Oui, et je le regrette pour vous, car je vous enlève, sans le vouloir, une surprise que vous n’auriez peut-être pas été fâché de me ménager, avec l’habileté de mise en scène qui vous est propre.

Machiavel.

Qu’en pensez-vous ?

Montesquieu.

Je pense ce qui est vrai, au moins pour la France dont vous semblez vouloir parler, c’est que c’est une loi de circonstance qui doit être modifiée, sinon complétement disparaître, sous un régime de liberté constitutionnelle.

Machiavel.

Je vous trouve bien modéré sur ce point. C’est simplement, d’après vos idées, une des restrictions les plus tyranniques du monde. Quoi ! lorsque des particuliers seront lésés par des agents du gouvernement dans l’exercice de leurs fonctions, et qu’ils les traduiront devant les tribunaux, les juges devront leur répondre : Nous ne pouvons vous faire droit, la porte du prétoire est fermée : allez demander à l’administration l’autorisation de poursuivre ses fonctionnaires. Mais c’est un véritable déni de justice. Combien de fois arrivera-t-il au gouvernement d’autoriser de semblables poursuites ?

Montesquieu.

De quoi vous plaignez-vous ? Il me semble que ceci fait très-bien vos affaires.

Machiavel.

Je ne vous ai dit cela que pour vous montrer que, dans des États où l’action de la justice rencontre de tels obstacles, un gouvernement n’a pas grand’chose à craindre des tribunaux. C’est toujours comme dispositions transitoires que l’on insère dans les lois de telles exceptions, mais les époques de transition une fois passées, les exceptions restent, et c’est avec raison, car lorsque l’ordre règne, elles ne gênent point, et quand il est troublé, elles sont nécessaires.

Il est une autre institution moderne qui ne sert pas avec moins d’efficacité l’action du pouvoir central : c’est la création, auprès des tribunaux, d’une grande magistrature que vous appelez le ministère public et qui s’appelait autrefois, avec beaucoup plus de raison, le ministère du Roi, parce que cette fonction est essentiellement amovible et révocable au gré du prince. Je n’ai pas besoin de vous dire quelle est l’influence de ce magistrat sur les tribunaux près desquels il siège ; elle est considérable.
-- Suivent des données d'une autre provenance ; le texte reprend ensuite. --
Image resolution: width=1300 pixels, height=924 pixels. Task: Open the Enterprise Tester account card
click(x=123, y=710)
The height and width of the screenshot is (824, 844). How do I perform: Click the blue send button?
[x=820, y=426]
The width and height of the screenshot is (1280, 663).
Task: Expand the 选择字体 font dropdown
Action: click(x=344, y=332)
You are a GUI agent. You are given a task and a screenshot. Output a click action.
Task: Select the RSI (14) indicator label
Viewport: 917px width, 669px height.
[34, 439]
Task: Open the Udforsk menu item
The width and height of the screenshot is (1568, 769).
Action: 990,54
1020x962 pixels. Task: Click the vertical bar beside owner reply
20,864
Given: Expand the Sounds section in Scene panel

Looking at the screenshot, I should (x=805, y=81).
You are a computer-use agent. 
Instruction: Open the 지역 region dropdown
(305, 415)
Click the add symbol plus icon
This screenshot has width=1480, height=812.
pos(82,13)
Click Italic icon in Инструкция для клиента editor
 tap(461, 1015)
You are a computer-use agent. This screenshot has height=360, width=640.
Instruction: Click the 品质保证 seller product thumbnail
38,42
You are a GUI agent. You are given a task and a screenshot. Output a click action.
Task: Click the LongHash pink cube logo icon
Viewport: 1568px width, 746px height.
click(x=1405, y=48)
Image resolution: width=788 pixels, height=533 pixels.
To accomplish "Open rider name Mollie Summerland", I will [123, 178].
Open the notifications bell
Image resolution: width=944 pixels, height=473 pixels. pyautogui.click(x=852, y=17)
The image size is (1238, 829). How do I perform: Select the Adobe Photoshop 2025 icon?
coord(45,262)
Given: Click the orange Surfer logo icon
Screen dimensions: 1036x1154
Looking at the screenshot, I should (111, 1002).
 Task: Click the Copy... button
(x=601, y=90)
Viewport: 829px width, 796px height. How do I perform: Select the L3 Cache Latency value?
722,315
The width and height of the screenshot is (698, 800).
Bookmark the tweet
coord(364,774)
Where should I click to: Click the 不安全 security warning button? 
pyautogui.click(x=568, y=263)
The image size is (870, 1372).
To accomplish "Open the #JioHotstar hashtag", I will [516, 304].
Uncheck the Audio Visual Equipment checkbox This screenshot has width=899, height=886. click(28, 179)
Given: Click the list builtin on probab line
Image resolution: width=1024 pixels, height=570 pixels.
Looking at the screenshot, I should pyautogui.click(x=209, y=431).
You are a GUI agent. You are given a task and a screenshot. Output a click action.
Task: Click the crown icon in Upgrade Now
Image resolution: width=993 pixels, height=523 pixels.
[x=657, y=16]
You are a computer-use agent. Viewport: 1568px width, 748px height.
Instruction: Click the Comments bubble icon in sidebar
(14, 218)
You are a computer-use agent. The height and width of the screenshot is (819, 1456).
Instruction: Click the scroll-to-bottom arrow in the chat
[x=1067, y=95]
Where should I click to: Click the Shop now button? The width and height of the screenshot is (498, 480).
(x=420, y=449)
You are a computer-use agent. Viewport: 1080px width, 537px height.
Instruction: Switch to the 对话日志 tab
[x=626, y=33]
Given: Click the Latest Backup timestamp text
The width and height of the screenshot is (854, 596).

Retenez bien tout ceci. Maintenant je vais vous parler de la cour de cassation, dont je me suis réservé de vous dire quelque chose et qui joue un rôle si considérable dans l’administration de la justice.

La cour de cassation est plus qu’un corps judiciaire : c’est, en quelque sorte, un quatrième pouvoir dans l’État, parce qu’il lui appartient de fixer en dernier ressort le sens de la loi. Aussi vous répéterai-je ici ce que je crois vous avoir dit à propos du Sénat et de l’Assemblée législative : une semblable cour de justice qui serait complétement indépendante du gouvernement pourrait, en vertu de son pouvoir d’interprétation souverain et presque discrétionnaire, le renverser quand elle voudrait. Il lui suffirait pour cela de restreindre ou d’étendre systématiquement, dans le sens de la liberté, les dispositions de lois qui règlent l’exercice des droits politiques.

Montesquieu.

Et c’est apparemment le contraire que vous allez lui demander ?

Machiavel.

Je ne lui demanderai rien, elle fera d’elle-même ce qu’il conviendra de faire. Car c’est ici que concourront le plus puissamment les différentes causes d’influence dont je vous ai parlé plus haut. Plus le juge est près du pouvoir, plus il lui appartient. L’esprit conservateur du règne se développera là à un plus haut degré que partout ailleurs, et les lois de haute police politique recevront, dans le sein de cette grande assemblée, une interprétation si favorable à mon pouvoir, que je serai dispensé d’une foule de mesures restrictives qui, sans cela, deviendraient nécessaires.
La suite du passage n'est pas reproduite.